**Short problem**
Copy out word for word the part of the items below that begins with the line containing "You are a GUI" and runs through the end of the items, keeping both of those ends. Leave the pictures out.

**Extracted information**
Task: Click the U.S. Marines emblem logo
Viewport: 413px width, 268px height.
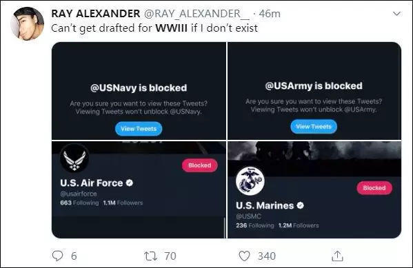Action: (x=250, y=181)
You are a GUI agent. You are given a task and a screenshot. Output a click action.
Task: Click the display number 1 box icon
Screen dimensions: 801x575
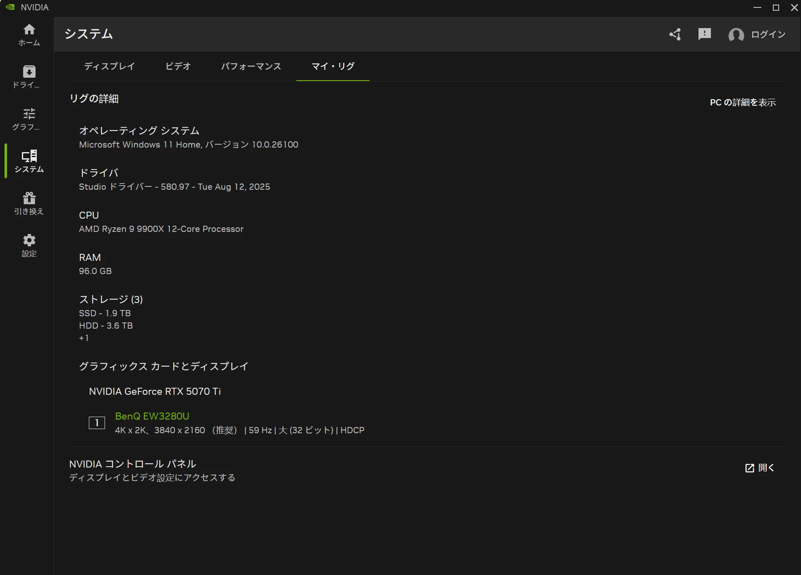click(x=97, y=423)
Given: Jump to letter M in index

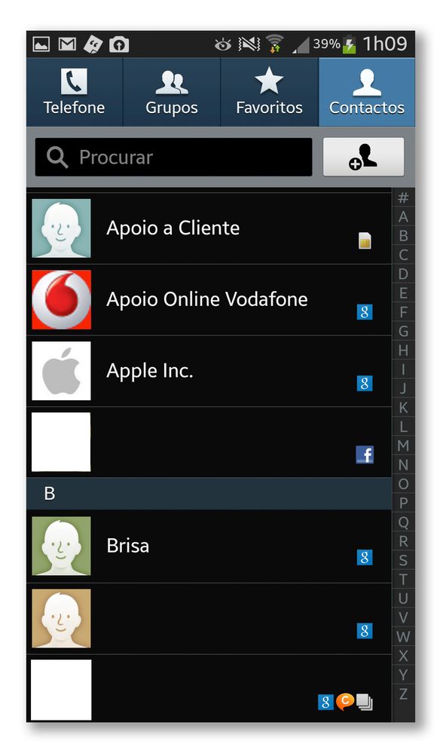Looking at the screenshot, I should pyautogui.click(x=403, y=445).
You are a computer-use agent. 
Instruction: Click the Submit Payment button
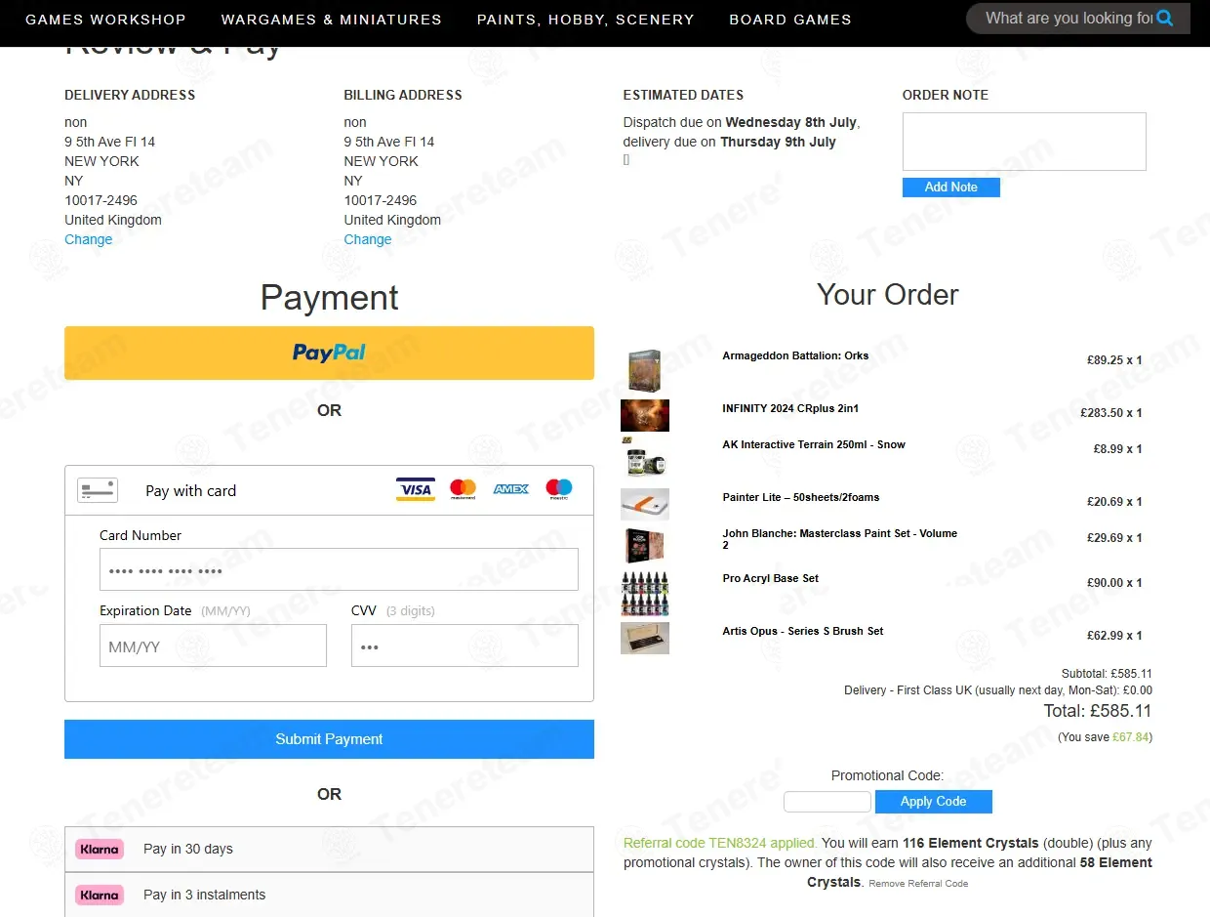(329, 739)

**Task response**
You are a GUI agent. You are given a task and a screenshot. Output a click action.
Task: Click the display number 1 box icon
Screen dimensions: 801x575
click(x=97, y=423)
Given: Jump to letter M in index

Looking at the screenshot, I should pyautogui.click(x=403, y=445).
You are a computer-use agent. 
Instruction: Click the Submit Payment button
(329, 739)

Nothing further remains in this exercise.